If there's anything I've learned in my "How To Get Published" class, it's that I'm missing what every amateur writer needs in order to get their platform established in the writing community, and that is my writing.
Now, before you think "well why the heck are you in a how to get published class?!?" and have your head spontaneously combust with bewilderment, let me explain.
I love writing, particularly fiction stories, but I simply have not devoted time to write, and I realize this is no excuse. Regardless, I don't have folders upon folders of stories that I wish to get published, or need to reedit. And I certainly do not have any rejection and acceptance letters. Simply put, I'm not in the writing game, at least not yet. I'm not exactly a newbie when it comes to writing stories either. I have been in creative writing, and written a few short stories and narrative essays, but the time to really devote myself to writing outside of course work is far over due.
My interest in writing goes back to when I was 10 years old playing with my beanie babies (don't laugh) when I suppose one day I thought to myself 'instead of acting out a story with these beanie babies, I could write down the story!' And so, using my Lisa Frank notebooks, I began writing different stories based off of my beloved toys. I ended up writing 3 different stories, varying from 75 to 100 notebook sheets, which to me felt like the size of a Harry Potter novel.
By the time I was 11, I graduated to using Microsoft Word, and was amused with playing with the text fonts, background colors, and giving my hand a break from being cramped after writing in my notebooks. Back then I had an undeniable spark for writing. While most kids enjoyed their summers swimming or hanging out with the neighborhood kids, I took pleasure in opening my blinds for some dim afternoon light, and writing on my laptop for hours. I loved to finish one story and immediately start on a new one, as if I had so many stories just brimming to the surface of my imagination.
Over the years, my passion for writing has not ceased, but gone down my priority list of how to spend my time. I have started a few more stories, but unjustly I have yet to finish them and so they remain floating thoughts and characters waiting to be developed in my mind, idly waiting for me to give them the voice they deserve. I would not say that my passion for writing has ceased, but more like I have neglected the fire that I had as a child.

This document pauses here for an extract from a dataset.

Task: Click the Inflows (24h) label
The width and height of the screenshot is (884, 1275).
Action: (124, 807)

The excitement and love of creating a new world is still there, and that's why I know my "How to Get Published" class will help my motivation to continue writing.

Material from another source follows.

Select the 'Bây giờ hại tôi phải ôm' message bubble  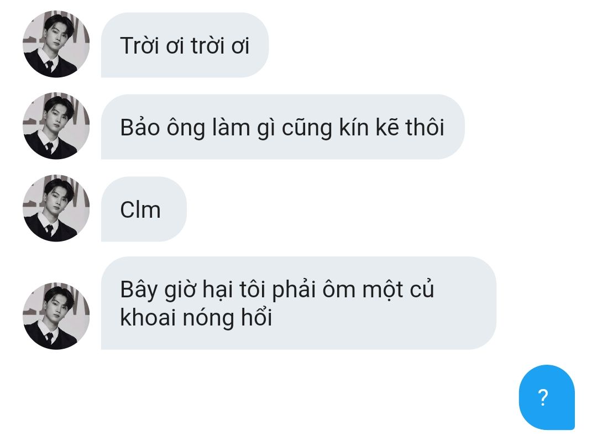click(x=299, y=303)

Looking back on my notebooks, it almost seems like the little girl writing those stories was not even me, but instead a young girl with so much carefree imagination and dreams of writing her entire life, casting aside doubt and criticism, and simply writing for the cathartic experience. I know I need to try and fulfill that little girl's dream, for she is the spark that resides within me, the force behind my passion of writing, and she always will be.